From Satterwhite’s Dawn, I drove farther into Fairfax to see Abigail DeVille’s “The Dream Keeper,” a community garden populated by haunting figurative sculptures fashioned from mannequins, plaster casts, chicken wire, obsidian, quartz, discarded bicycle wheels, and old suitcases. En route, I pulled over unexpectedly to marvel at a roadside ensemble of monster-truck metal constructions made, I later learned, by microcelebrity Tim Willis, who drives his robot contraptions in local parades. The similarity between these two instances of “yard art” was not entirely coincidental. One of FRONT’s great feats was its recognition of the reparative impulse running across bricolage, assemblage, outsider art, folk art, and craft—categorizations determined more by an artist’s race, class, education, and cognitive ability than by a piece’s formal characteristics. Along with DeVille’s “Dream Keeper,” Diana Al-Hadid’s 2022 fountain for the Syrian Cultural Garden in Rockefeller Park, and 1994–2022 collages by Dexter Davis located in multiple venues, this aesthetic of repair was most cogently presented in a group show at the Akron Art Museum, curated by Vali, that brought together works by Chakaia Booker, Theaster Gates, Dominic Palarchio, Judith Scott, Audra Skuodas, and Charmaine Spencer. “The desire of a reparative impulse . . . is additive and accretive,” writes Sedgwick. “It wants to assemble and confer plenitude on an object that will then have resources to offer to an inchoate self.”

Abigail DeVille, The Dream Keeper, 2022, bricolage. Installation view, Quincy Garden, Cleveland. Photo: Field Studio.

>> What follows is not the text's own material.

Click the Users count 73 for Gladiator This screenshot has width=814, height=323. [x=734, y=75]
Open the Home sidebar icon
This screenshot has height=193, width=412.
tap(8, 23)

FRONT also placed considerable emphasis on the reparative powers of music. A computer program by Cory Arcangel activated the carillon bells at the Church of the Covenant each day at noon. Lenka Clayton and Phillip Andrew Lewis’s video Five Hundred Twenty-Four, 2022, convened twenty-odd local choirs to perform the same joyfully interminable score. Tony Cokes’s video on the use of music in torture appeared, appropriately enough, on a television monitor in the lobby of the Rock & Roll Hall of Fame. The former reading room of the public library’s main branch echoed with the unpredictable sounds of Jace Clayton’s 40 Part Part, 2022, a variation on Janet Cardiff’s Forty Part Motet, 2001. Like many native New Yorkers, I vividly remember Motet’s debut during the wretchedly beautiful fall of 2001 at MoMA PS1, where you could stare out at the Manhattan skyline while circling the installation to hear each channel of Thomas Tallis’s soaring choral arrangement. Clayton’s version shares the physical setup, but its forty speakers remain silent until visitors connect to them via Bluetooth and play music off their phones. An algorithm spatializes their selection so that the tune wavers and shifts around the room. If circumstance made 40 Part Motet a scene of secular solace in post-9/11 New York, could 40 Part Part fulfill a similar role for post-Covid Cleveland? Since moving here, I have frequently heard the lament that the pandemic drained downtown of all its energy. In 2020, so many of us upped our intake of streaming content as a weak substitute for the pleasures we used to take among others, and now we remain stuck in those unsatisfying habits—podcasts, Spotify, a half-dozen TV subscriptions. The marketing team at Church + State probably has some spiffy plan to buck the trend, but I prefer Clayton’s strategy of making private consumption public. There’s an effervescence that arises from letting one’s headphone fare bounce off the marble of a Beaux Arts hall. Like Satterwhite’s Dawn, 40 Part Part invites contributions and then provides the platform to amplify them. Our sources of sustenance become tools for repair when they are shared.

Colby Chamberlain is faculty in residence at the Cleveland Institute of Art. His book Fluxus Administration is forthcoming from the University of Chicago Press.